1

I need to set up SSH tunnels from Ubuntu on system start. I have scripts that work well under Debian squeeze. Under Ubuntu though, the su command requires to enter a user password which breaks the startup script.

In detail: Within the daemon start-script autossh is started with a specific user per tunnel. These users are created before with adduser ... --disabled-password

The following line in the startup script:

su -s /bin/sh $USER -c "$AUTOSSH $TUNNEL"

generates a prompt for password (under Ubuntu), even though the tunnel user's PW should be disabled. This stops the script so the service is not started.

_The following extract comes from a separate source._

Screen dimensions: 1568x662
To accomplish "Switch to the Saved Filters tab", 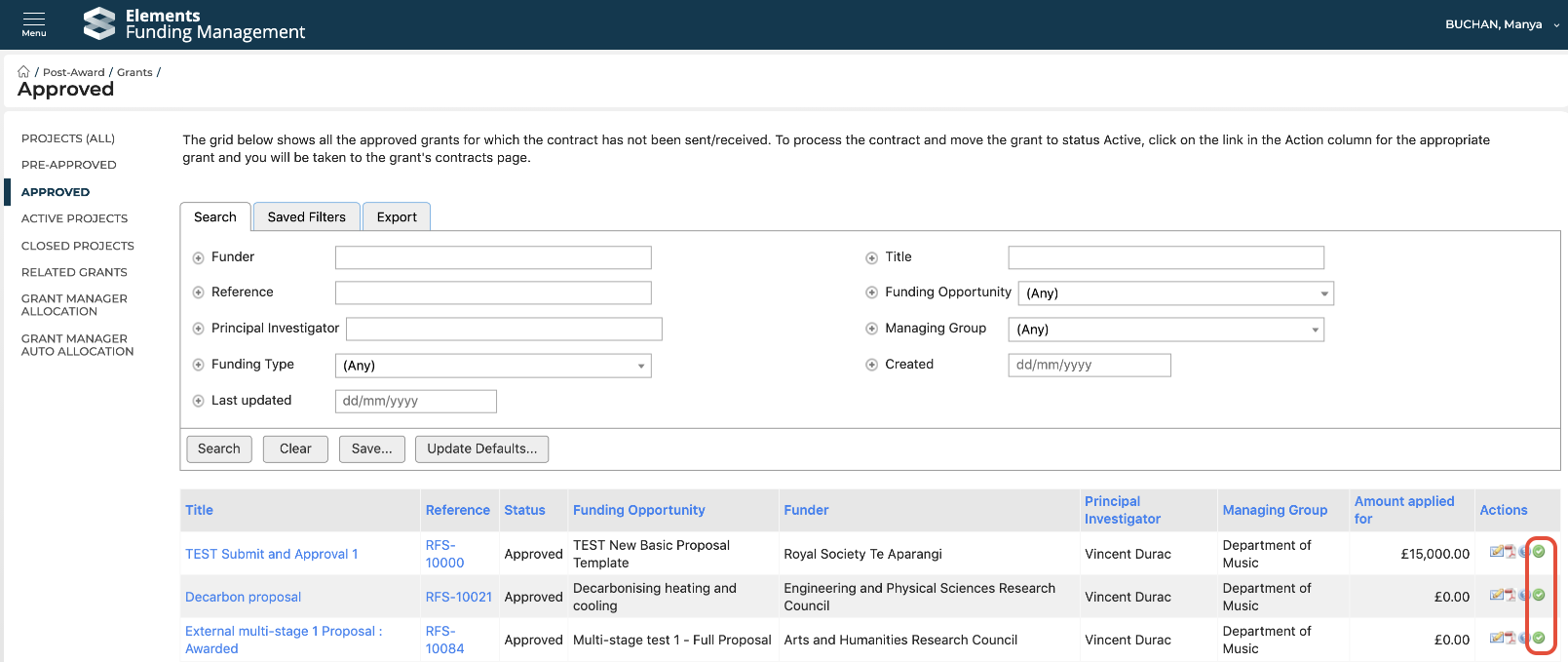I will [306, 217].
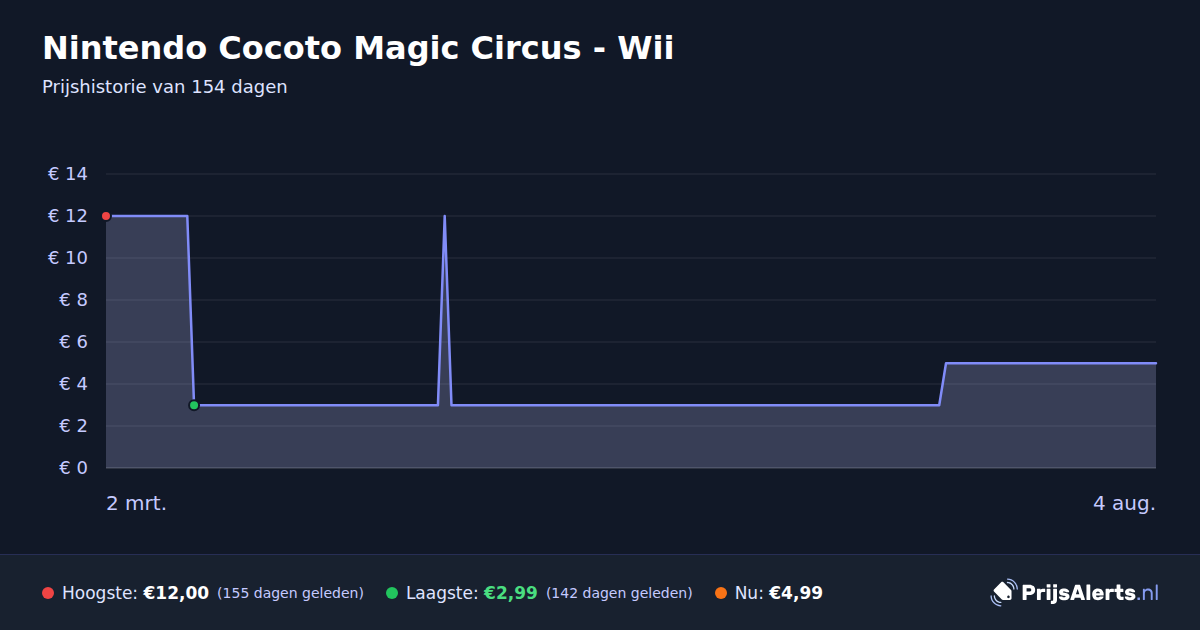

I already tried to delete the tunnel user's PW (in case there was some std PW created during creation) but this did not change anything. Web search did not bring a solution. If required I could supply a password as a parameter for the su command, but could not find such an option.

Any ideas how to solve this? Thanks!

sebut
  • 53

1 Answers1

0

The best way to approach this is to use sudo when scripting for another user. That will allow you specifically designate not using a password and allow transition to a password-locked user.

Community
  • 1
Jeff Ferland
  • 20,687
  • 2
  • 63
  • 85
  • Thanks - I have put the following into sudoers:

    # User privilege specification root ALL=(ALL:ALL) ALL me ALL=NOPASSWD: ALL %tunnels ALL=NOPASSWD: ALL root ALL=NOPASSWD: ALL

    still, the scriptline below triggers a password prompt:

    sudo su -s /bin/sh $USER -c "$AUTOSSH $TUNNEL"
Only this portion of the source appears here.